[FOM] First, second order theories, second order characterizations
Joe Shipman
JoeShipman at aol.com
Sun Sep 8 08:57:40 EDT 2013
I agree with these distinctions. What I am asking for isn't complicated:
1) I want a version of HOL which comes with a powerful deductive calculus that allows one to formulate and prove theorems in "ordinary mathematics". I don't care about distinguishing between "mathematical" and "logical" axioms, nor do I demand completeness or other proof-theoretical desiderata, I just want to do mathematics in it (the set of theorems that can be generated will of course be recursively enumerable, that is what I mean by "deductive calculus").
2) There are certain formulations of the above in which the "axioms" can be regarded as "logical" rather than "mathematical", which already suffice to establish most of "ordinary mathematics". I can create additional more powerful formulations by adding specifically mathematical axioms.
3) I am asking what is the most powerful deductive calculus for HOL which is used in practice, so I can evaluate it with respect to 1) and 2). A test case should be whether Con(Zermelo Set Theory) is a theorem, because I believe that the usual calculi do not allow one to get this far, although they can reach the theorems derivable in Type Theory.
The best proposal I have seen so far is Peter Homeier's HOL-Omega logic. It appears to be less powerful than ZFC, but it can formalize category-theoretic and type-theoretic arguments. Can anyone give an estimate of its proof-theoretic strength?
-- JS
Sent from my iPhone
On Sep 7, 2013, at 9:27 PM, Harvey Friedman <hmflogic at gmail.com> wrote:
In http://www.cs.nyu.edu/pipermail/fom/2013-August/017552.html
I asked
1. Is CH an axiom of ZFC?
2. Is CH an "axiom" of second order ZFC"?

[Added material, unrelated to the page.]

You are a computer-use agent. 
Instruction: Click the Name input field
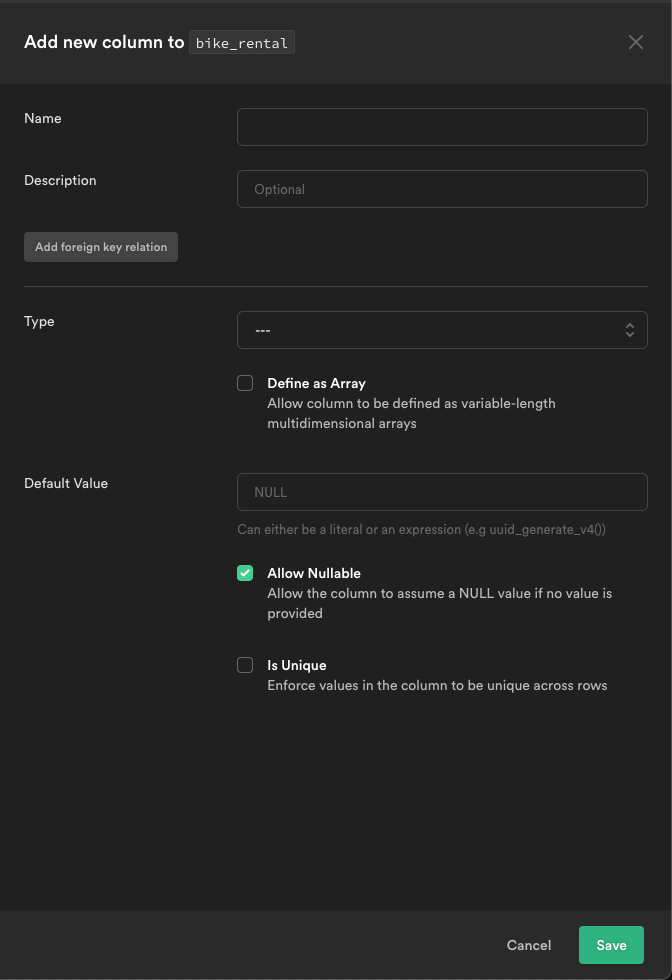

3. Is CH a theorem of ZFC?
4. Is CH an "axiom of second order ZFC"?
The main point of these questions is to flesh out apparent confusions I am seeing on the FOM concerning so called "second order systems".
On Thu, Sep 5, 2013 at 7:28 PM, Harry Deutsch <hdeutsch at ilstu.edu> wrote:
> Here's a stab at answering Harvey's question as asked. No. Ch is not an axiom of ZFC. No, it is not an axiom of ZFC second order, since this is not axiomatizable. That's just part of the test, and I'm hardly an expert. Harry
> On Sep 5, 2013, at 12:31 PM, Cole Leahy wrote:
This is of course a natural response by those who do not view "2nd order ZFC" as having any axioms at all - in contrast to "first order ZFC".

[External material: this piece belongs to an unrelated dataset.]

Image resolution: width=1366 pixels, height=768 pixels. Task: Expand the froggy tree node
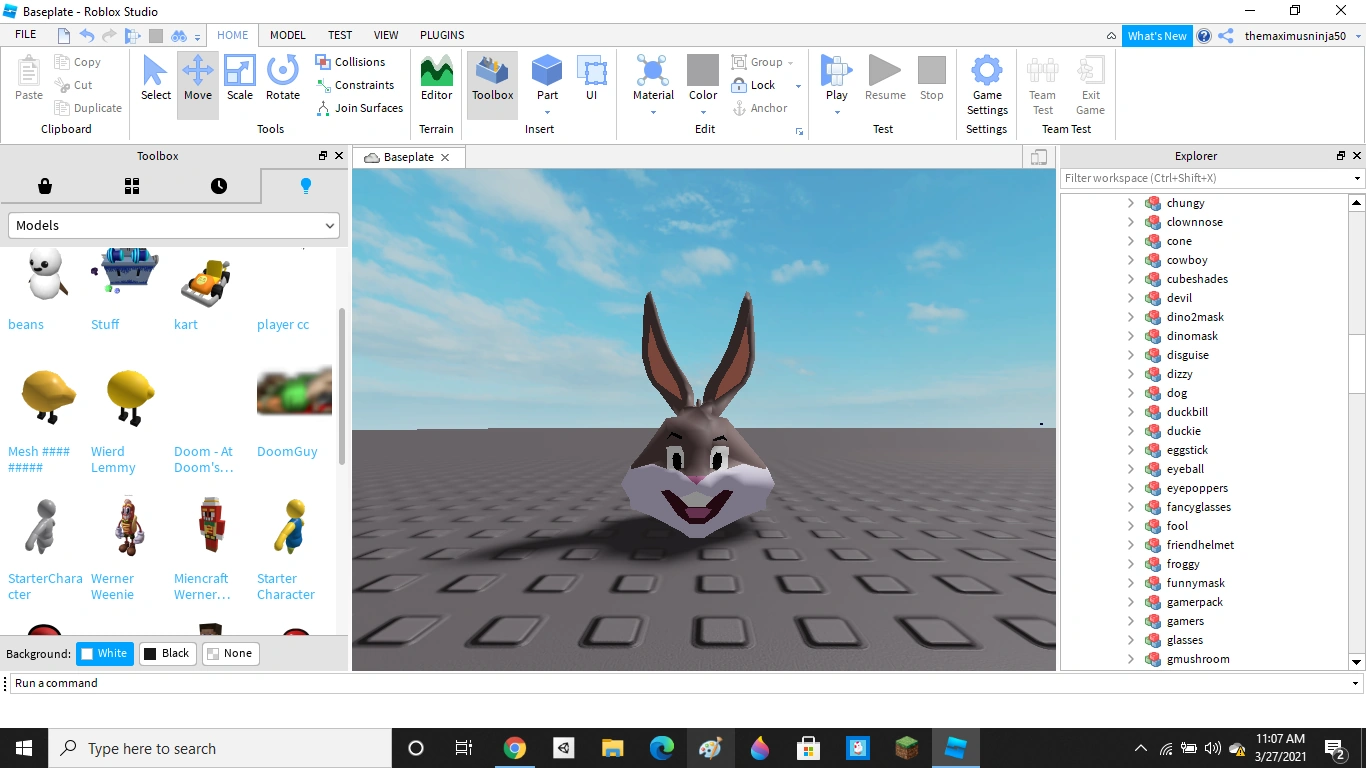pos(1131,564)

Now look at, for example, Hewitt:
"[Dedekind 1888] and [Peano 1889] thought they had achieved success because they had presented axioms for natural numbers and real numbers such that models of these axioms are unique up to isomorphism with a unique isomorphism. And later generations of mathematicians were happy to use these axioms."
Here confusions between various notions of "axioms" and "axiom systems" and "characterizations" are apparent, and are best fleshed out by answering 1-4.
Another way of getting to the bottom of these kinds of confusions is to ask for all full description of just what "use of these axioms" we are talking about.
In such cases, it is only various associated first order *formal systems* that are in use for the mathematical reasoning, whereas various 2nd order "characterizations" are in in the underlying mathematics.
This distinction becomes very clear as one deals with 1-4 above.
Another good exercise is to discuss the relationships between
1. First order arithmetic (PA).
2. Second order arithmetic (Z_2).
3. Second order theory of the natural numbers.
WHen reading several of the recent FOM postings, I get the impression that the authors have not paid sufficient attention to 1-4 and 1-3.
A good test question is: is Con(ZFC) an axiom or a theorem of any of 1 - 3?